**Work required:** Copy out every record exactly.
=== Begin Enclosure ===
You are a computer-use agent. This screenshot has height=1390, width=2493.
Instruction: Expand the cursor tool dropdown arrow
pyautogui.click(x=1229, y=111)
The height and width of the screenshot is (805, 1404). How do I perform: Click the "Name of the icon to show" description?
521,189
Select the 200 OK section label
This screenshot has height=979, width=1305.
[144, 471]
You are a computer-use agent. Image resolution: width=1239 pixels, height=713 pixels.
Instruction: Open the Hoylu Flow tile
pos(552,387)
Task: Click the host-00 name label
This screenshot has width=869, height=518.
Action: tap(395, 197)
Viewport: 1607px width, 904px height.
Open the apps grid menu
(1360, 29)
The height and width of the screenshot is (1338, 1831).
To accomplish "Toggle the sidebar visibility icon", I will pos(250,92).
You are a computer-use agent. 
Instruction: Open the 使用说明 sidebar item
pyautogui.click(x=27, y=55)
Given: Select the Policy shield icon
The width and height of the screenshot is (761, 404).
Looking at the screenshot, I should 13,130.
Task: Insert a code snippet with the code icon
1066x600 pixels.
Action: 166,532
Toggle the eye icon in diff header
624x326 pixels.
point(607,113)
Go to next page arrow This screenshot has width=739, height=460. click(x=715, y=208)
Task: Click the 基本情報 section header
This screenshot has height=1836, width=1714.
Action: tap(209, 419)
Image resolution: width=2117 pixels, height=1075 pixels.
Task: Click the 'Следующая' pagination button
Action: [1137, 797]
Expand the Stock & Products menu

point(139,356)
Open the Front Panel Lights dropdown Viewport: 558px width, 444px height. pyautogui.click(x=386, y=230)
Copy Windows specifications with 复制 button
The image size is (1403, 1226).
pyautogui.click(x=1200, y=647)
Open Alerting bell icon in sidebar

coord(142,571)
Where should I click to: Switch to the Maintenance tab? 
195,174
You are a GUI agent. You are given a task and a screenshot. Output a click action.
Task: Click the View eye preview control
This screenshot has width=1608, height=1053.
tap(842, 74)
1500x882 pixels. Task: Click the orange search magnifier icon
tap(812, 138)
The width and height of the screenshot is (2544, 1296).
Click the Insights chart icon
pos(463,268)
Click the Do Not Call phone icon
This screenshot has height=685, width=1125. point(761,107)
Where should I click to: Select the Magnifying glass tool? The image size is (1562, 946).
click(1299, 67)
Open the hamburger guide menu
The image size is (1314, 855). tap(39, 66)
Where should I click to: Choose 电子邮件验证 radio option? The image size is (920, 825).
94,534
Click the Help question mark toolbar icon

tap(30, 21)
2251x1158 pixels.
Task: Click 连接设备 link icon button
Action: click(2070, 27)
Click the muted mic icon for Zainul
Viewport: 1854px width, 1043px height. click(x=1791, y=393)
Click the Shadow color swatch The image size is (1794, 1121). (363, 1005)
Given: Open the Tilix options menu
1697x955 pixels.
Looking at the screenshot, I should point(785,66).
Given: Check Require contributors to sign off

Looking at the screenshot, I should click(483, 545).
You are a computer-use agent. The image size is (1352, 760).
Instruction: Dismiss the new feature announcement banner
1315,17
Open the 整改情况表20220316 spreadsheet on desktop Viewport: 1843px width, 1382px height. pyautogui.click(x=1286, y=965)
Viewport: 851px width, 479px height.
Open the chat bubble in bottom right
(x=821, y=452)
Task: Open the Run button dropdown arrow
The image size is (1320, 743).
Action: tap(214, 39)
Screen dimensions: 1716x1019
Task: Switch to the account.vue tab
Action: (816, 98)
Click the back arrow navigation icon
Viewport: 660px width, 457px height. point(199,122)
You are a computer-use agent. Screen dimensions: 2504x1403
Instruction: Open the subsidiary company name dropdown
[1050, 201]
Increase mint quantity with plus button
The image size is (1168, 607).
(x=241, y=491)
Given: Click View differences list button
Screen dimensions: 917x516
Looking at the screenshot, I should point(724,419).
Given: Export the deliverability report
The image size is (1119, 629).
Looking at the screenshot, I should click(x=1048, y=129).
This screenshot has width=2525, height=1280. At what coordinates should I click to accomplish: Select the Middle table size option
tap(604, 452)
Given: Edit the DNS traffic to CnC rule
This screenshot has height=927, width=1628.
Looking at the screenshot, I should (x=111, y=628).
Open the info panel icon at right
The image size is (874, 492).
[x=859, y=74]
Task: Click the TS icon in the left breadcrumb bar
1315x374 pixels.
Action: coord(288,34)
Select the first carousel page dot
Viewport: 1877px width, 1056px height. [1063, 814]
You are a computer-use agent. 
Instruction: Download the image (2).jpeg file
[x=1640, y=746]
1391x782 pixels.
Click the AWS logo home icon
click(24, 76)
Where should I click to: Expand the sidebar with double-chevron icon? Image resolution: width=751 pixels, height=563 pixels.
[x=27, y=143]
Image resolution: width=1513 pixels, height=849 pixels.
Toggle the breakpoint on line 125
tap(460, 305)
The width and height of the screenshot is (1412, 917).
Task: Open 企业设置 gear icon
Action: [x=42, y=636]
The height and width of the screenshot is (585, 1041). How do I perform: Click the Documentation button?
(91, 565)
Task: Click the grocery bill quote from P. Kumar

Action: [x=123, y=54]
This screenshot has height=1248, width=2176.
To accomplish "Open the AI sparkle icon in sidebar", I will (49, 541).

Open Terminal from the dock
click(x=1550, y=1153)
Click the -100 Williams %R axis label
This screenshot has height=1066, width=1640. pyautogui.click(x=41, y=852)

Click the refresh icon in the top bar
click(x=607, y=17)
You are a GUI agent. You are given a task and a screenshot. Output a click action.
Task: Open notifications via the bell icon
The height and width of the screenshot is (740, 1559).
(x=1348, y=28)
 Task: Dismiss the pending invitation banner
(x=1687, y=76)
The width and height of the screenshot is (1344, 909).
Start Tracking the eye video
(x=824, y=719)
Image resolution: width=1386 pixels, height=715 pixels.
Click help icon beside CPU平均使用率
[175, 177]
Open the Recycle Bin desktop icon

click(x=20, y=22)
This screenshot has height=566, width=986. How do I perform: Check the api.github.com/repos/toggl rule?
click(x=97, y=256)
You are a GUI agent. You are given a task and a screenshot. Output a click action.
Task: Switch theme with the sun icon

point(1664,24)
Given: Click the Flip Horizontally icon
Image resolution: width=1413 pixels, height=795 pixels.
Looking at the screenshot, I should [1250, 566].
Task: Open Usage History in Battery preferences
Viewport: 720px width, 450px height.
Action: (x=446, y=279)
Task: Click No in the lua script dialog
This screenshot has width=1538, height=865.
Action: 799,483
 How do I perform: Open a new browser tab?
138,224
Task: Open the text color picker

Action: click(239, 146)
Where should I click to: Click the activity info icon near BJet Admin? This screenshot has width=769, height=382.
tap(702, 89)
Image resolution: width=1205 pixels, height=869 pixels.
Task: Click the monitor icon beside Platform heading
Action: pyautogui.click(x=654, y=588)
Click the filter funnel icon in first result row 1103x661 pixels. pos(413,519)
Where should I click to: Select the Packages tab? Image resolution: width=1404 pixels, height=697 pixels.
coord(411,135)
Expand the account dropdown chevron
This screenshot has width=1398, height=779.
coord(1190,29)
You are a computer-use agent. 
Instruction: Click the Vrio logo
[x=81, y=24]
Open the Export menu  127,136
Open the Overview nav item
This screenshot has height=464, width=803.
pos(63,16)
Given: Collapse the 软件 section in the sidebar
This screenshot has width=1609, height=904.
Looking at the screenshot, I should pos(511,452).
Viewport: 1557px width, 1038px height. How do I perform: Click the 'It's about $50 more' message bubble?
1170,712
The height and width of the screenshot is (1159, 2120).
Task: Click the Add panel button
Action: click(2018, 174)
=== End Enclosure ===
**Exercise output:**
You are a computer-use agent. This screenshot has height=1390, width=2493.
Instruction: Expand the cursor tool dropdown arrow
pyautogui.click(x=1229, y=111)
The height and width of the screenshot is (805, 1404). How do I perform: Click the "Name of the icon to show" description?
521,189
Select the 200 OK section label
This screenshot has height=979, width=1305.
[144, 471]
You are a computer-use agent. Image resolution: width=1239 pixels, height=713 pixels.
Instruction: Open the Hoylu Flow tile
pos(552,387)
Task: Click the host-00 name label
This screenshot has width=869, height=518.
Action: tap(395, 197)
Viewport: 1607px width, 904px height.
Open the apps grid menu
(1360, 29)
The height and width of the screenshot is (1338, 1831).
To accomplish "Toggle the sidebar visibility icon", I will pos(250,92).
You are a computer-use agent. 
Instruction: Open the 使用说明 sidebar item
pyautogui.click(x=27, y=55)
Given: Select the Policy shield icon
The width and height of the screenshot is (761, 404).
Looking at the screenshot, I should 13,130.
Task: Insert a code snippet with the code icon
1066x600 pixels.
Action: 166,532
Toggle the eye icon in diff header
624x326 pixels.
point(607,113)
Go to next page arrow This screenshot has width=739, height=460. click(x=715, y=208)
Task: Click the 基本情報 section header
This screenshot has height=1836, width=1714.
Action: tap(209, 419)
Image resolution: width=2117 pixels, height=1075 pixels.
Task: Click the 'Следующая' pagination button
Action: [1137, 797]
Expand the Stock & Products menu

point(139,356)
Open the Front Panel Lights dropdown Viewport: 558px width, 444px height. pyautogui.click(x=386, y=230)
Copy Windows specifications with 复制 button
The image size is (1403, 1226).
pyautogui.click(x=1200, y=647)
Open Alerting bell icon in sidebar

coord(142,571)
Where should I click to: Switch to the Maintenance tab? 
195,174
You are a GUI agent. You are given a task and a screenshot. Output a click action.
Task: Click the View eye preview control
This screenshot has width=1608, height=1053.
tap(842, 74)
1500x882 pixels. Task: Click the orange search magnifier icon
tap(812, 138)
The width and height of the screenshot is (2544, 1296).
Click the Insights chart icon
pos(463,268)
Click the Do Not Call phone icon
This screenshot has height=685, width=1125. point(761,107)
Where should I click to: Select the Magnifying glass tool? The image size is (1562, 946).
click(1299, 67)
Open the hamburger guide menu
The image size is (1314, 855). tap(39, 66)
Where should I click to: Choose 电子邮件验证 radio option? The image size is (920, 825).
94,534
Click the Help question mark toolbar icon

tap(30, 21)
2251x1158 pixels.
Task: Click 连接设备 link icon button
Action: click(2070, 27)
Click the muted mic icon for Zainul
Viewport: 1854px width, 1043px height. click(x=1791, y=393)
Click the Shadow color swatch The image size is (1794, 1121). (363, 1005)
Given: Open the Tilix options menu
1697x955 pixels.
Looking at the screenshot, I should point(785,66).
Given: Check Require contributors to sign off

Looking at the screenshot, I should click(483, 545).
You are a computer-use agent. The image size is (1352, 760).
Instruction: Dismiss the new feature announcement banner
1315,17
Open the 整改情况表20220316 spreadsheet on desktop Viewport: 1843px width, 1382px height. pyautogui.click(x=1286, y=965)
Viewport: 851px width, 479px height.
Open the chat bubble in bottom right
(x=821, y=452)
Task: Open the Run button dropdown arrow
The image size is (1320, 743).
Action: tap(214, 39)
Screen dimensions: 1716x1019
Task: Switch to the account.vue tab
Action: (816, 98)
Click the back arrow navigation icon
Viewport: 660px width, 457px height. point(199,122)
You are a computer-use agent. Screen dimensions: 2504x1403
Instruction: Open the subsidiary company name dropdown
[1050, 201]
Increase mint quantity with plus button
The image size is (1168, 607).
(x=241, y=491)
Given: Click View differences list button
Screen dimensions: 917x516
Looking at the screenshot, I should point(724,419).
Given: Export the deliverability report
The image size is (1119, 629).
Looking at the screenshot, I should click(x=1048, y=129).
This screenshot has width=2525, height=1280. At what coordinates should I click to accomplish: Select the Middle table size option
tap(604, 452)
Given: Edit the DNS traffic to CnC rule
This screenshot has height=927, width=1628.
Looking at the screenshot, I should (x=111, y=628).
Open the info panel icon at right
The image size is (874, 492).
[x=859, y=74]
Task: Click the TS icon in the left breadcrumb bar
1315x374 pixels.
Action: coord(288,34)
Select the first carousel page dot
Viewport: 1877px width, 1056px height. [1063, 814]
You are a computer-use agent. 
Instruction: Download the image (2).jpeg file
[x=1640, y=746]
1391x782 pixels.
Click the AWS logo home icon
click(24, 76)
Where should I click to: Expand the sidebar with double-chevron icon? Image resolution: width=751 pixels, height=563 pixels.
[x=27, y=143]
Image resolution: width=1513 pixels, height=849 pixels.
Toggle the breakpoint on line 125
tap(460, 305)
The width and height of the screenshot is (1412, 917).
Task: Open 企业设置 gear icon
Action: [x=42, y=636]
The height and width of the screenshot is (585, 1041). How do I perform: Click the Documentation button?
(91, 565)
Task: Click the grocery bill quote from P. Kumar

Action: [x=123, y=54]
This screenshot has height=1248, width=2176.
To accomplish "Open the AI sparkle icon in sidebar", I will (49, 541).

Open Terminal from the dock
click(x=1550, y=1153)
Click the -100 Williams %R axis label
This screenshot has height=1066, width=1640. pyautogui.click(x=41, y=852)

Click the refresh icon in the top bar
click(x=607, y=17)
You are a GUI agent. You are given a task and a screenshot. Output a click action.
Task: Open notifications via the bell icon
The height and width of the screenshot is (740, 1559).
(x=1348, y=28)
 Task: Dismiss the pending invitation banner
(x=1687, y=76)
The width and height of the screenshot is (1344, 909).
Start Tracking the eye video
(x=824, y=719)
Image resolution: width=1386 pixels, height=715 pixels.
Click help icon beside CPU平均使用率
[175, 177]
Open the Recycle Bin desktop icon

click(x=20, y=22)
This screenshot has height=566, width=986. How do I perform: Check the api.github.com/repos/toggl rule?
click(x=97, y=256)
You are a GUI agent. You are given a task and a screenshot. Output a click action.
Task: Switch theme with the sun icon

point(1664,24)
Given: Click the Flip Horizontally icon
Image resolution: width=1413 pixels, height=795 pixels.
Looking at the screenshot, I should [1250, 566].
Task: Open Usage History in Battery preferences
Viewport: 720px width, 450px height.
Action: (x=446, y=279)
Task: Click No in the lua script dialog
This screenshot has width=1538, height=865.
Action: 799,483
 How do I perform: Open a new browser tab?
138,224
Task: Open the text color picker

Action: click(239, 146)
Where should I click to: Click the activity info icon near BJet Admin? This screenshot has width=769, height=382.
tap(702, 89)
Image resolution: width=1205 pixels, height=869 pixels.
Task: Click the monitor icon beside Platform heading
Action: pyautogui.click(x=654, y=588)
Click the filter funnel icon in first result row 1103x661 pixels. pos(413,519)
Where should I click to: Select the Packages tab? Image resolution: width=1404 pixels, height=697 pixels.
coord(411,135)
Expand the account dropdown chevron
This screenshot has width=1398, height=779.
coord(1190,29)
You are a computer-use agent. 
Instruction: Click the Vrio logo
[x=81, y=24]
Open the Export menu  127,136
Open the Overview nav item
This screenshot has height=464, width=803.
pos(63,16)
Given: Collapse the 软件 section in the sidebar
This screenshot has width=1609, height=904.
Looking at the screenshot, I should pos(511,452).
Viewport: 1557px width, 1038px height. How do I perform: Click the 'It's about $50 more' message bubble?
1170,712
The height and width of the screenshot is (1159, 2120).
Task: Click the Add panel button
Action: click(2018, 174)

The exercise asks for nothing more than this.